Operating under the umbrella of the CLC, Bonilla-Santiago stresses how LEAP provides its students with a unique “cradle-to-college pipeline” model of education, enrolling infants, toddlers, and preschoolers into the program’s Early Learning Research Academy and  nurturing them through high school graduation and college enrollment.

LEAP has touted 100 percent high school graduation and college placement rates since 2005, closing a wide achievement gap for many African-American and Latino students who are poor and mostly first-generation college bound. An average of 50 to 60 LEAP alumni wind up at Rutgers each year, while others attend regional staples like Rowan and Temple universities. A handful of LEAP graduates have attended Ivy League institutions.

“We’re using this school—in partnership with Rutgers—to transform entire communities,” says Bonilla-Santiago, the author of The Miracle on Cooper Street: Lessons From an Inner City (Archway Publishing/Simon & Schuster, 2014).

After obtaining her Ph.D. from the City University of New York in 1986, Bonilla-Santiago became an assistant professor at Rutgers’ School of Social Work, where she had earned her master’s degree. But her goals for  transforming the ailing city of Camden extended well beyond the halls of academia, and her sights were set on Cooper Street. “Cooper Street used to be a diaspora in the middle of a big city,” says Bonilla-Santiago. “But I thought, ‘Someday I will do something big here.’”

To set her plan in motion, Bonilla-Santiago secured a $1.5 million grant from the Delaware River Port Authority in 1993 that allowed her to assemble a research team and collect data on the specific shortcomings of Camden’s public school landscape.
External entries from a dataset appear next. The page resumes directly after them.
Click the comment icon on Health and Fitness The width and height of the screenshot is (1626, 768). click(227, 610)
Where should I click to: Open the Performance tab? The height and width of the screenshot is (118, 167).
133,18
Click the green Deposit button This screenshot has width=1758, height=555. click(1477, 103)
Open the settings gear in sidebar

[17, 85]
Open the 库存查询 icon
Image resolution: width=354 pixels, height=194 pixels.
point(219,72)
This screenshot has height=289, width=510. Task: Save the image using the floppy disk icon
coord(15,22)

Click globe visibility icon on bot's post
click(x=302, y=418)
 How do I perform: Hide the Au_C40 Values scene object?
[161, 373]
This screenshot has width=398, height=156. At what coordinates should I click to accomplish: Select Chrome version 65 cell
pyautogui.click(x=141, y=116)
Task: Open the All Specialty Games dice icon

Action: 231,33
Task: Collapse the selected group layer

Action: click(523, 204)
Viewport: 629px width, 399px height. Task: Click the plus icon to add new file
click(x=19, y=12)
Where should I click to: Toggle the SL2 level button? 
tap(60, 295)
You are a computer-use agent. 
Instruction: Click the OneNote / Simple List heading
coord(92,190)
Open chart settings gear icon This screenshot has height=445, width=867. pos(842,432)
It also allowed her to visit dozens of the city’s schools, and what she saw was astounding. Fourth and fifth graders couldn’t read or write. Fewer than 35 percent of students were graduating from high school. And crime, vandalism, and pervasive apathy ruled the day.

“I’m a big believer in public education, but it just wasn’t working in Camden,” says Bonilla-Santiago. “There was so much neglect, and it highlighted this large disparity between the rich and the poor. Something had to change.”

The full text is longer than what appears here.